Alzheimer's disease will be the death of one in three seniors, which, when you look at the numbers, will likely include someone you love.
When my maternal grandmother died, she hadn't known me in ten years.
Researchers have been trying to find a cure for decades, but how much progress have we really made, and will there ever be a cure?
Alzheimer's is not a new disease.
In fact, the man for whom it is named, Dr. Alois Alzheimer, first described this "peculiar disease" in 1906 when he had a patient with profound memory loss. Dr. Alzheimer died in 1915 never knowing the disease his patients had would one day touch the lives of millions.
So how far have we come with research?
In 1992, my medical reporting took me to one of the foremost medical centers in the world, the Albert Einstein Institute in New York City. I interviewed a world renowned researcher who was quite sure at the time that we would be able to effectively treat the disease in the not-so-distant future.
This is what Dr.
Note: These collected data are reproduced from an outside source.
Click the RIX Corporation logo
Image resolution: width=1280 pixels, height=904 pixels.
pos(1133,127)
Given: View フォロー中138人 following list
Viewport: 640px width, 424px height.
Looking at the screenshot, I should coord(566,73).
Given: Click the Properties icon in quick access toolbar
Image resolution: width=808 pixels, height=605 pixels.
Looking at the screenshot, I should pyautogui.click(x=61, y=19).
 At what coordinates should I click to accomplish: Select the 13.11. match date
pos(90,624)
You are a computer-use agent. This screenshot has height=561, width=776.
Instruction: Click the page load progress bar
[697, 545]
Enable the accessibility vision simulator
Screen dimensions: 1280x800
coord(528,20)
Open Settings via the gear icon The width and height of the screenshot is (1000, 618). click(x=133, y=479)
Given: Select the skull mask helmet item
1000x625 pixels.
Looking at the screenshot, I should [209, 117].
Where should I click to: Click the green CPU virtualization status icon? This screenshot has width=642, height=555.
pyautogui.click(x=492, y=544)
Peter Davies told me at the time: "What I think we can do is extend that protection. We'll make the onset of Alzheimer's the age of 105, and then it won't bother most of us. But I think that's achievable in the next ten years."
That was 24 years ago, and while making progress, Elkhart neurologist and researcher Dr. Thomas Vidic admits frustration. "That's hard to look patients in the eye, and their family members in the eye, and say, 'Sorry, we are already doing everything we know how to do.'"
Vidic, through the Elkhart Clinic, has been involved in national Alzheimer's studies for two decades. It was a national study, done at the Elkhart Clinic, that led to a drug still being used today for Alzheimer's and dementia.
"We started with Cognex, which isn't even used today, but we had that drug as sort of a pre-Aricept," Vidic explains. "For the families that had family members taking it, it was tough drug to take. It was a four-times-a-day drug and made people nauseated."
But Vidic and other neurologists around the world kept up with new trials. From Cognex, Dr. Vidic became involved in the Aricept study, a drug still widely used today, as well as another.
"We were involved in at least one of the Aricept studies as well as one of the Exelon studies. Basically what we are doing is trying to find chemicals that help the brain function better. It would be great if we could find a drug that would stop or slow down Alzheimer's, but right now the drugs we have available help the brain do better with what's going on."
In spite of all the research going on around the globe, there hasn't been a new drug to treat Alzheimer's in ten years.
But Dr. Vidic just wrapped up two phase two studies. One is called the NOBLE Study, and you've heard about it when we've shared Paula Abraham's diagnosis of early-onset Alzheimer's last year.
The Lundbeck study, which is the sister study to another in Sweden, is now in analysis.
I asked Dr. Vidic if these will become the cutting edge drugs of the future that will actually stop or greatly stave off Alzheimer's. His response: "I sure hope so."